====== Supplied entries

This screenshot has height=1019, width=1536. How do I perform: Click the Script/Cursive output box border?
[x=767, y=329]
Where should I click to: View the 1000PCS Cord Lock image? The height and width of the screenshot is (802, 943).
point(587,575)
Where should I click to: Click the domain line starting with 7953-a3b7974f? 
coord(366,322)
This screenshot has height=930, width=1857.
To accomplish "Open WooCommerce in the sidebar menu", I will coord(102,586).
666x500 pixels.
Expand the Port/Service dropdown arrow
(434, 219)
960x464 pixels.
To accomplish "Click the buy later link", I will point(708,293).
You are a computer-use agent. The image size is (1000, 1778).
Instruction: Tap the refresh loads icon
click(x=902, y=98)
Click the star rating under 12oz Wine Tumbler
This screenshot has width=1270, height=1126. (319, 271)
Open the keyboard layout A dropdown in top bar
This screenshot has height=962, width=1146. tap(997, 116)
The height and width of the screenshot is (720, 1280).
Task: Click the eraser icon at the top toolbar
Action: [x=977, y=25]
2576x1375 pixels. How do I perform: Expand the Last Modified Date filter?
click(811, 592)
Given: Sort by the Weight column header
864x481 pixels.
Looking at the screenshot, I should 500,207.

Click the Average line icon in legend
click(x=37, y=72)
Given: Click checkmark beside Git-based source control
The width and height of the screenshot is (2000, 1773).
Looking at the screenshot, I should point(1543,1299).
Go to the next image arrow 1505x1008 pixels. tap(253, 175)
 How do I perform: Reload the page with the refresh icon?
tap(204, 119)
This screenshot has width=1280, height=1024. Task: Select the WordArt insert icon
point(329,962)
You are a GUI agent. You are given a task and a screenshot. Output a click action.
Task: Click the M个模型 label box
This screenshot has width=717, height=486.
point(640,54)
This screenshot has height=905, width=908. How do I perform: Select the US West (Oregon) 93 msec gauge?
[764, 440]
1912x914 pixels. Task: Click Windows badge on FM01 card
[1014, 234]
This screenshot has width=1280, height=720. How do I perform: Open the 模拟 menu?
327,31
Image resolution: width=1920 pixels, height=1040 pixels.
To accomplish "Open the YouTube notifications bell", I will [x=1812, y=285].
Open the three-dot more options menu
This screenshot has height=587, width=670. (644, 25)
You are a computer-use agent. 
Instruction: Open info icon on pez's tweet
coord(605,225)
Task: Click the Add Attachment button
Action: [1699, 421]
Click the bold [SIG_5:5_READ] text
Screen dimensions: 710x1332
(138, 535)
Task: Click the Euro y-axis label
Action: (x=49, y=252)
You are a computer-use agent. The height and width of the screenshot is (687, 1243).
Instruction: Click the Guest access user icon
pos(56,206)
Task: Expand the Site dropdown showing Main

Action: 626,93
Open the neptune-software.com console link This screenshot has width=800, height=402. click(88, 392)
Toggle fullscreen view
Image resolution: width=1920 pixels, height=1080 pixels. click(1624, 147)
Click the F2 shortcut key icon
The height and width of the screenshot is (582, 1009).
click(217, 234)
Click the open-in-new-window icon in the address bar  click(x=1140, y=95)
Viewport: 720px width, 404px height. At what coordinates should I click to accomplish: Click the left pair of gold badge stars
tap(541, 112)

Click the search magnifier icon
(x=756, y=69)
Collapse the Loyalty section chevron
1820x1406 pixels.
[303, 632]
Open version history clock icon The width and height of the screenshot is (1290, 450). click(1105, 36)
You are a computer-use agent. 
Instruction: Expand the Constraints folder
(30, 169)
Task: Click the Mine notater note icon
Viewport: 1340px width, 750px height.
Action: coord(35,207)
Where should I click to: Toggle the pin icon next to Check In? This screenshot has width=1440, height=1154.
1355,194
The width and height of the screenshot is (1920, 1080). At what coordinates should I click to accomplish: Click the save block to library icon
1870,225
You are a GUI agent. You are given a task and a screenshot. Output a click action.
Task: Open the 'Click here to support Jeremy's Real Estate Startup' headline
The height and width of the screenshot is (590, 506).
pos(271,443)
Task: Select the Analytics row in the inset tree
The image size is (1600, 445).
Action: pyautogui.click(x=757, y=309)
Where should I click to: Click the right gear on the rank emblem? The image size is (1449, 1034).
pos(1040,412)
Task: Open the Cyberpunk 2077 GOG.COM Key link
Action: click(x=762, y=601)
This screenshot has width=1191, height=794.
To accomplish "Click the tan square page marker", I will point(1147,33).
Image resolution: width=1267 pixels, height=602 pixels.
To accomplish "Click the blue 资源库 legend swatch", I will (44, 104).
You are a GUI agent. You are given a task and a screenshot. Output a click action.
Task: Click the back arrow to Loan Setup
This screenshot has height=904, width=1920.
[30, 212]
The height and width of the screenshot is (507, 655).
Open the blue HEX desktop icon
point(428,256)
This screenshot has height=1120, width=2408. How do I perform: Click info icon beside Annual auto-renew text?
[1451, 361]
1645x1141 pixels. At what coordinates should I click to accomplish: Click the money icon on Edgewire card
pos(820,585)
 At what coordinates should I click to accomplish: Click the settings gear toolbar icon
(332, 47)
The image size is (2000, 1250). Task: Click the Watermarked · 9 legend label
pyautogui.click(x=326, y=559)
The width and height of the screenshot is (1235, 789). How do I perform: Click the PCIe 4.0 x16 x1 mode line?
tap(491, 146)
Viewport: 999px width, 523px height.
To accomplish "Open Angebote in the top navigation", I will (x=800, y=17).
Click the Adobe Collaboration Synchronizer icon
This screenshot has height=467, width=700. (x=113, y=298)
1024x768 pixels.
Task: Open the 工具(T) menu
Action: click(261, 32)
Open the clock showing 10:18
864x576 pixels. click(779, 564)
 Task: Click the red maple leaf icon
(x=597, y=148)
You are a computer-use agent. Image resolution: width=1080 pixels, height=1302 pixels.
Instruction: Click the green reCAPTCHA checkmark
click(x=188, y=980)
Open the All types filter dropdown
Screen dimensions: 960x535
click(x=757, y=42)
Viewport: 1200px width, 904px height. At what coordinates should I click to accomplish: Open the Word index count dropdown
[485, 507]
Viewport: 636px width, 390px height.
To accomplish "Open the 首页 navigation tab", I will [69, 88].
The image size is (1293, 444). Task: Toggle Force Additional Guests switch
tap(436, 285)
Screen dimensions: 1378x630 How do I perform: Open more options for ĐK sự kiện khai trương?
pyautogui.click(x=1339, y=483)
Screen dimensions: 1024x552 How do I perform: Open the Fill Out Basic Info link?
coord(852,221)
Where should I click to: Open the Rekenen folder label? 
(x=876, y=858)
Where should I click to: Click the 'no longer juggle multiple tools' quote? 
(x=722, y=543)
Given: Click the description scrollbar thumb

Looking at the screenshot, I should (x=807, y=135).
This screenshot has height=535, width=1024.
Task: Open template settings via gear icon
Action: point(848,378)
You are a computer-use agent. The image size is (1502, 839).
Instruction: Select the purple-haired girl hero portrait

============

■ **Directions for this task**
Set the records above down again. Match them exactly.

■ **Answer area**
This screenshot has height=1019, width=1536. How do I perform: Click the Script/Cursive output box border?
[x=767, y=329]
Where should I click to: View the 1000PCS Cord Lock image? The height and width of the screenshot is (802, 943).
point(587,575)
Where should I click to: Click the domain line starting with 7953-a3b7974f? 
coord(366,322)
This screenshot has height=930, width=1857.
To accomplish "Open WooCommerce in the sidebar menu", I will coord(102,586).
666x500 pixels.
Expand the Port/Service dropdown arrow
(434, 219)
960x464 pixels.
To accomplish "Click the buy later link", I will point(708,293).
You are a computer-use agent. The image size is (1000, 1778).
Instruction: Tap the refresh loads icon
click(x=902, y=98)
Click the star rating under 12oz Wine Tumbler
This screenshot has width=1270, height=1126. (319, 271)
Open the keyboard layout A dropdown in top bar
This screenshot has height=962, width=1146. tap(997, 116)
The height and width of the screenshot is (720, 1280).
Task: Click the eraser icon at the top toolbar
Action: [x=977, y=25]
2576x1375 pixels. How do I perform: Expand the Last Modified Date filter?
click(811, 592)
Given: Sort by the Weight column header
864x481 pixels.
Looking at the screenshot, I should 500,207.

Click the Average line icon in legend
click(x=37, y=72)
Given: Click checkmark beside Git-based source control
The width and height of the screenshot is (2000, 1773).
Looking at the screenshot, I should point(1543,1299).
Go to the next image arrow 1505x1008 pixels. tap(253, 175)
 How do I perform: Reload the page with the refresh icon?
tap(204, 119)
This screenshot has width=1280, height=1024. Task: Select the WordArt insert icon
point(329,962)
You are a GUI agent. You are given a task and a screenshot. Output a click action.
Task: Click the M个模型 label box
This screenshot has width=717, height=486.
point(640,54)
This screenshot has height=905, width=908. How do I perform: Select the US West (Oregon) 93 msec gauge?
[764, 440]
1912x914 pixels. Task: Click Windows badge on FM01 card
[1014, 234]
This screenshot has width=1280, height=720. How do I perform: Open the 模拟 menu?
327,31
Image resolution: width=1920 pixels, height=1040 pixels.
To accomplish "Open the YouTube notifications bell", I will [x=1812, y=285].
Open the three-dot more options menu
This screenshot has height=587, width=670. (644, 25)
You are a computer-use agent. 
Instruction: Open info icon on pez's tweet
coord(605,225)
Task: Click the Add Attachment button
Action: [1699, 421]
Click the bold [SIG_5:5_READ] text
Screen dimensions: 710x1332
(138, 535)
Task: Click the Euro y-axis label
Action: (x=49, y=252)
You are a computer-use agent. The height and width of the screenshot is (687, 1243).
Instruction: Click the Guest access user icon
pos(56,206)
Task: Expand the Site dropdown showing Main

Action: 626,93
Open the neptune-software.com console link This screenshot has width=800, height=402. click(88, 392)
Toggle fullscreen view
Image resolution: width=1920 pixels, height=1080 pixels. click(1624, 147)
Click the F2 shortcut key icon
The height and width of the screenshot is (582, 1009).
click(217, 234)
Click the open-in-new-window icon in the address bar  click(x=1140, y=95)
Viewport: 720px width, 404px height. At what coordinates should I click to accomplish: Click the left pair of gold badge stars
tap(541, 112)

Click the search magnifier icon
(x=756, y=69)
Collapse the Loyalty section chevron
1820x1406 pixels.
[303, 632]
Open version history clock icon The width and height of the screenshot is (1290, 450). click(1105, 36)
You are a computer-use agent. 
Instruction: Expand the Constraints folder
(30, 169)
Task: Click the Mine notater note icon
Viewport: 1340px width, 750px height.
Action: coord(35,207)
Where should I click to: Toggle the pin icon next to Check In? This screenshot has width=1440, height=1154.
1355,194
The width and height of the screenshot is (1920, 1080). At what coordinates should I click to accomplish: Click the save block to library icon
1870,225
You are a GUI agent. You are given a task and a screenshot. Output a click action.
Task: Open the 'Click here to support Jeremy's Real Estate Startup' headline
The height and width of the screenshot is (590, 506).
pos(271,443)
Task: Select the Analytics row in the inset tree
The image size is (1600, 445).
Action: pyautogui.click(x=757, y=309)
Where should I click to: Click the right gear on the rank emblem? The image size is (1449, 1034).
pos(1040,412)
Task: Open the Cyberpunk 2077 GOG.COM Key link
Action: click(x=762, y=601)
This screenshot has width=1191, height=794.
To accomplish "Click the tan square page marker", I will point(1147,33).
Image resolution: width=1267 pixels, height=602 pixels.
To accomplish "Click the blue 资源库 legend swatch", I will (44, 104).
You are a GUI agent. You are given a task and a screenshot. Output a click action.
Task: Click the back arrow to Loan Setup
This screenshot has height=904, width=1920.
[30, 212]
The height and width of the screenshot is (507, 655).
Open the blue HEX desktop icon
point(428,256)
This screenshot has height=1120, width=2408. How do I perform: Click info icon beside Annual auto-renew text?
[1451, 361]
1645x1141 pixels. At what coordinates should I click to accomplish: Click the money icon on Edgewire card
pos(820,585)
 At what coordinates should I click to accomplish: Click the settings gear toolbar icon
(332, 47)
The image size is (2000, 1250). Task: Click the Watermarked · 9 legend label
pyautogui.click(x=326, y=559)
The width and height of the screenshot is (1235, 789). How do I perform: Click the PCIe 4.0 x16 x1 mode line?
tap(491, 146)
Viewport: 999px width, 523px height.
To accomplish "Open Angebote in the top navigation", I will (x=800, y=17).
Click the Adobe Collaboration Synchronizer icon
This screenshot has height=467, width=700. (x=113, y=298)
1024x768 pixels.
Task: Open the 工具(T) menu
Action: click(261, 32)
Open the clock showing 10:18
864x576 pixels. click(779, 564)
 Task: Click the red maple leaf icon
(x=597, y=148)
You are a computer-use agent. Image resolution: width=1080 pixels, height=1302 pixels.
Instruction: Click the green reCAPTCHA checkmark
click(x=188, y=980)
Open the All types filter dropdown
Screen dimensions: 960x535
click(x=757, y=42)
Viewport: 1200px width, 904px height. At what coordinates should I click to accomplish: Open the Word index count dropdown
[485, 507]
Viewport: 636px width, 390px height.
To accomplish "Open the 首页 navigation tab", I will [69, 88].
The image size is (1293, 444). Task: Toggle Force Additional Guests switch
tap(436, 285)
Screen dimensions: 1378x630 How do I perform: Open more options for ĐK sự kiện khai trương?
pyautogui.click(x=1339, y=483)
Screen dimensions: 1024x552 How do I perform: Open the Fill Out Basic Info link?
coord(852,221)
Where should I click to: Open the Rekenen folder label? 
(x=876, y=858)
Where should I click to: Click the 'no longer juggle multiple tools' quote? 
(x=722, y=543)
Given: Click the description scrollbar thumb

Looking at the screenshot, I should (x=807, y=135).
This screenshot has height=535, width=1024.
Task: Open template settings via gear icon
Action: point(848,378)
You are a computer-use agent. The image size is (1502, 839).
Instruction: Select the purple-haired girl hero portrait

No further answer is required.